◆ Work order 1
Copy the records from the start through the line containing "The width and height of the screenshot is (576, 1149).", reproducing those lines exactly.

◆ Passage to read

------

There is at least one important difference between the later Jewish apocalypses and the oldest parts of 1 Enoch. In the Book of the Watchers (chpts 1-36) we have no vision of the eschatological end of the age. Instead what is foretold is the purgative cleansing of the earth through the Flood. A purification of creation. It was only later that the Flood became an image, a precursor of the eschatological end of the age so characteristic of what we assume to be the apocalyptic view. (See Matthew 24:37-39) For me this raises a question which I would love to put to these scholars. I guess this reflects my own litcrit background. Is it really best to interpret the first example of a genre in terms of characteristics of the later more developed examples?
I guess the best way to explain my point is to look at the development of the modern genre of science fiction. H G Wells wrote a series of famous books in the 1890s, still popular today, that set the tone and established ideas (time travel, invasion from space, invisibility not through magic but through chemistry, space travel, etc) that were taken up by later writers. I have heard H G Well’s work described as science fiction but that’s to interpret it through a later lens. Wells’ work wasn’t science fiction simply because the genre hadn’t been invented yet. The genre of science fiction developed as a result of Well’s work. First comes the creative foundational work and then other writers take qualities they admire and expand on it. Genre is always a secondary aspect of literature. Any original creative work is difficult to pin down and classify just for this reason. Make sense?
Wells’ described his work as “social fantasy”. He used these imaginative narrative techniques to examine social issues. They work fine as rip snortin’ adventures for sure but they also have a cultural subtext. The Time Machine satirizes the British class system. The War of the Worlds critiques British imperialism. Works like The Island of Dr Moreau demonstrate that Wells had thoroughly internalized the implication of Darwin’s ideas, a feat apparently beyond most Victorian authors. Later, lesser authors took the ideas and made them into a identifiable genre with its own cliches.

------

◆ Data for analysis
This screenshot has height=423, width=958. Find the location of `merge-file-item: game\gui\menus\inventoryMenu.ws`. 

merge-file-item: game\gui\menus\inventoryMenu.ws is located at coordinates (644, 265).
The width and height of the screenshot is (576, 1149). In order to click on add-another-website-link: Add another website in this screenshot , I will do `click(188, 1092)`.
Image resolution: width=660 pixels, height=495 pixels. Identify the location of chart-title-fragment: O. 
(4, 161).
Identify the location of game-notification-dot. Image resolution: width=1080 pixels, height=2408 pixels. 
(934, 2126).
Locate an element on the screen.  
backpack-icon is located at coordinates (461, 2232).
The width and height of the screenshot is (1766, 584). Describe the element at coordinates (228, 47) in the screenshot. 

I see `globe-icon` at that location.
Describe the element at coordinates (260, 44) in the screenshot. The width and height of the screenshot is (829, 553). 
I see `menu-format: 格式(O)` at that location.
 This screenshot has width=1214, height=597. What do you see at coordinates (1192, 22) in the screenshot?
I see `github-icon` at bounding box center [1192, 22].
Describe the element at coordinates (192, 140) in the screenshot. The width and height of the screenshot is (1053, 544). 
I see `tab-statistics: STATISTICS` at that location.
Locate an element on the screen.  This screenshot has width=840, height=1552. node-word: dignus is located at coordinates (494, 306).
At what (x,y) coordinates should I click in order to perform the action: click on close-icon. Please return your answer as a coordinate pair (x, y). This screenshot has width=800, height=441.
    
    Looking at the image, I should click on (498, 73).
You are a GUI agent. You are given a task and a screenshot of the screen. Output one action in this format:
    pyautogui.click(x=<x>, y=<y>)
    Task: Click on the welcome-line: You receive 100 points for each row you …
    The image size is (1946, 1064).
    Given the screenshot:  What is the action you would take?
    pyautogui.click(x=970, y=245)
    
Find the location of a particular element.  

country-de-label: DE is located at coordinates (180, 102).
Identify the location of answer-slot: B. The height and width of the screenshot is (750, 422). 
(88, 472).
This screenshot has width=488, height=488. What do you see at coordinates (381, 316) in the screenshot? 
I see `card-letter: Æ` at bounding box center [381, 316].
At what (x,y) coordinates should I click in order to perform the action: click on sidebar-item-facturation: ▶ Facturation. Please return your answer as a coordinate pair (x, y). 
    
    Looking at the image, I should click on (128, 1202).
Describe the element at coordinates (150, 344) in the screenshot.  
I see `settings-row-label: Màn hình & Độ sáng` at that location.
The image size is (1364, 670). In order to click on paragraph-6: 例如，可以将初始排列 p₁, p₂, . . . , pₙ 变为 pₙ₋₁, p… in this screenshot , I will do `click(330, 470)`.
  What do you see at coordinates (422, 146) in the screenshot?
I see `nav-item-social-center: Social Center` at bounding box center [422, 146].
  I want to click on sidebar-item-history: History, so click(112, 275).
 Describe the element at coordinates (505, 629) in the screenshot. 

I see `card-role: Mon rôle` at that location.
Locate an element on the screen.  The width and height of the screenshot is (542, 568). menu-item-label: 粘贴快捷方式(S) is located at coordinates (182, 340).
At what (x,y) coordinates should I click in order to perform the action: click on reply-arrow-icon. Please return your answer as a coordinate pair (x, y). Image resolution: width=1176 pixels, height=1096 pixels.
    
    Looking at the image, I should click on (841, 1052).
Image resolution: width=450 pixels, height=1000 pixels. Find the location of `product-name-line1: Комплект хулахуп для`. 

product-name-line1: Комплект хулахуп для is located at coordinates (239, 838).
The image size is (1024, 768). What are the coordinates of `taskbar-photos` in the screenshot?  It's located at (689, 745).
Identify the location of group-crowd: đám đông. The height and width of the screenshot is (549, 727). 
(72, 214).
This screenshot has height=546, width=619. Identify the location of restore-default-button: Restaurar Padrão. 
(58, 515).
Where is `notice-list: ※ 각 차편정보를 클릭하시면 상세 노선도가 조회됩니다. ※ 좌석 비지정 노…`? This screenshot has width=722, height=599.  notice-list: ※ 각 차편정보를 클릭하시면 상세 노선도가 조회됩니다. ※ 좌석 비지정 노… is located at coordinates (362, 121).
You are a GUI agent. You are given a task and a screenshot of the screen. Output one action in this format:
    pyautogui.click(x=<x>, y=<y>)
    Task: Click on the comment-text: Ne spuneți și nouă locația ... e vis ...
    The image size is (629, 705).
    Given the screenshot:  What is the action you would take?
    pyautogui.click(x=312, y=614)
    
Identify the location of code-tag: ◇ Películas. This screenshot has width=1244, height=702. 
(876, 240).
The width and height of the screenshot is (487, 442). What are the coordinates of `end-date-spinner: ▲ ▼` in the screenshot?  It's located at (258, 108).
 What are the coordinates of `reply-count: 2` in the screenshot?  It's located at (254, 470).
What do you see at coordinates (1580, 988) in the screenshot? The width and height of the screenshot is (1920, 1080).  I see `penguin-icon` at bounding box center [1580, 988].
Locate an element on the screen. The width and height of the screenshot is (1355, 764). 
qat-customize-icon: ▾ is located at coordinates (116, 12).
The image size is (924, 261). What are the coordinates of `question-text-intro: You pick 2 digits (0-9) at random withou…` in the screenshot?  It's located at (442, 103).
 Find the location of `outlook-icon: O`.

------

◆ Work order 2
In the passage about Wells and genre, rewrite the stretch from "Wells’ described his" through "its own cliches.", putting "mocks" in place of "satirizes".

◆ Expected output 1
This screenshot has height=423, width=958. Find the location of `merge-file-item: game\gui\menus\inventoryMenu.ws`. 

merge-file-item: game\gui\menus\inventoryMenu.ws is located at coordinates (644, 265).
The width and height of the screenshot is (576, 1149). In order to click on add-another-website-link: Add another website in this screenshot , I will do `click(188, 1092)`.

◆ Expected output 2
Wells’ described his work as “social fantasy”. He used these imaginative narrative techniques to examine social issues. They work fine as rip snortin’ adventures for sure but they also have a cultural subtext. The Time Machine mocks the British class system. The War of the Worlds critiques British imperialism. Works like The Island of Dr Moreau demonstrate that Wells had thoroughly internalized the implication of Darwin’s ideas, a feat apparently beyond most Victorian authors. Later, lesser authors took the ideas and made them into a identifiable genre with its own cliches.